I got pregnant at 17. It was the first week of my senior year of high school, I was pregnant September to June. I graduated and walked to get my diploma as all my other class mates six days after giving birth. I did most of my finals in the hospital after the delivery. A little background, I always had good grades, always played sports, already was accepted to a college I really wanted to go to...and BAM..the plans changed. Not every teen mother has to go on welfair, get WIC, live with parents etc etc. I moved out on my own with her father when I was 18, graduated with a 4.0, and now have a thriving 9 year old. I am no advocate for teen pregnancy, but I guess my message to you is to make you aware that not all teen mothers have to be a part of statistics. I was lucky enough to have a supportive Mother who coached and guided me through the hard parts and was happy and cryed with me during the amazing parts. I never collected welfair or WIC. Her father and I split when she was 9 months. I moved out on my own, worked two jobs and she has always gone to private school. her Dad and i never went to court, I don't squeeze him for money. He pays exactly half of her expenses, schooling, clothes, etc. He picks her up from school Mon and Wed and brings her home at bed time and spends everyother weekend with her. It took a few years, but we have successfully Co-Parented for years...with our occasional differences in opinion. Have hope it can work out...think positivly, not "oh God, her life is over"..it's not. It's just taken a different turn. No I did not get to go to college...YET..but i will. Support her, guide her, LOVE her no matter what. Smile with her, cry with her..be excited with her. There comes a point when you can't force her to do what you want. You can only support her decisions and hope they work out. I did not always make the choices my Mom wanted me to, and believe me, she let me know it!! But in the end, she knew it was my choice and all she could do was support my decisions. I could not have raised the wonderful little girl I have without my Mom. Her wisdom and guidance when i was lost was my savior. She was my crutch, shoulder, and biggest fan...be that for her...

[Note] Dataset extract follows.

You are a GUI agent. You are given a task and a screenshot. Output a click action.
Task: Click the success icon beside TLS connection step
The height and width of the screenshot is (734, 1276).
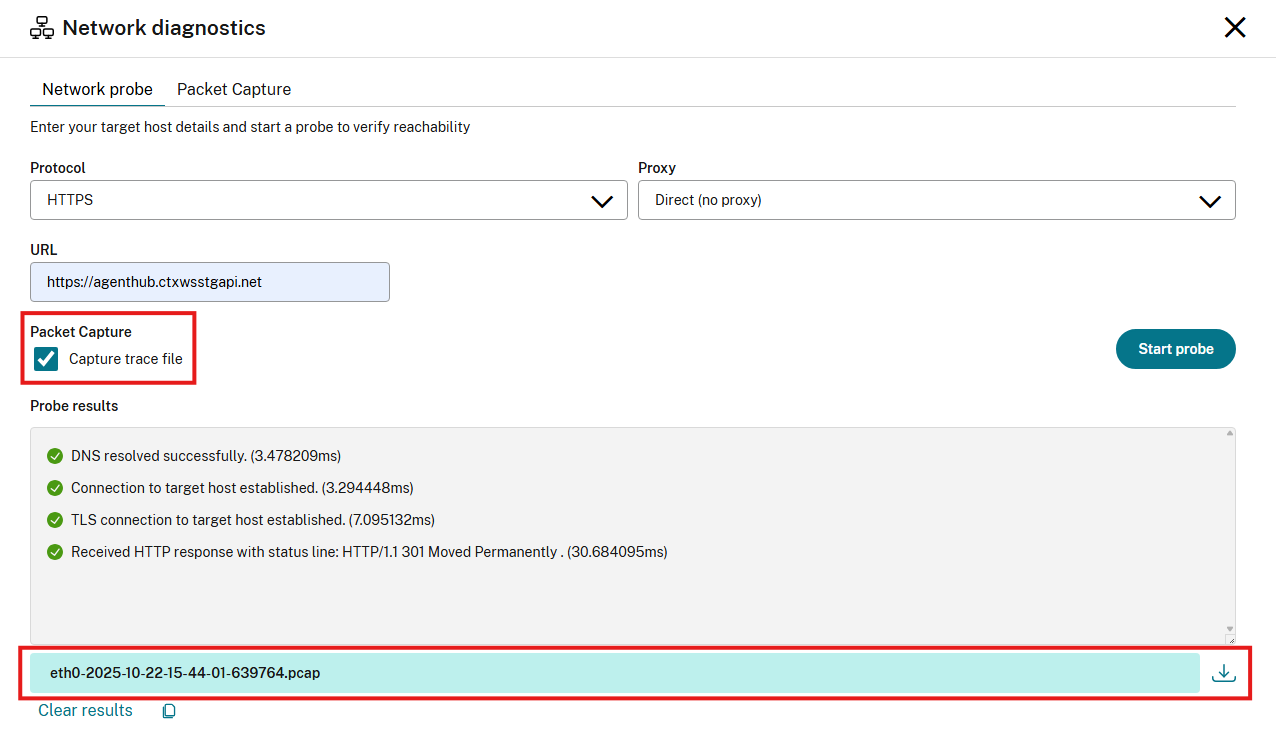click(55, 519)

my good thoughts are with you through this very hard time..

D. :)

1 mom found this helpful

My sister went through this when she was a teen and she decided not to have it. My parents were very supportive, comforting so as to no make this a traumatizing experience for her. Be loving and supportive no matter what you decide. She is very happy now with two children, and BA degree and a wonderful job. God Bless you and your daughter!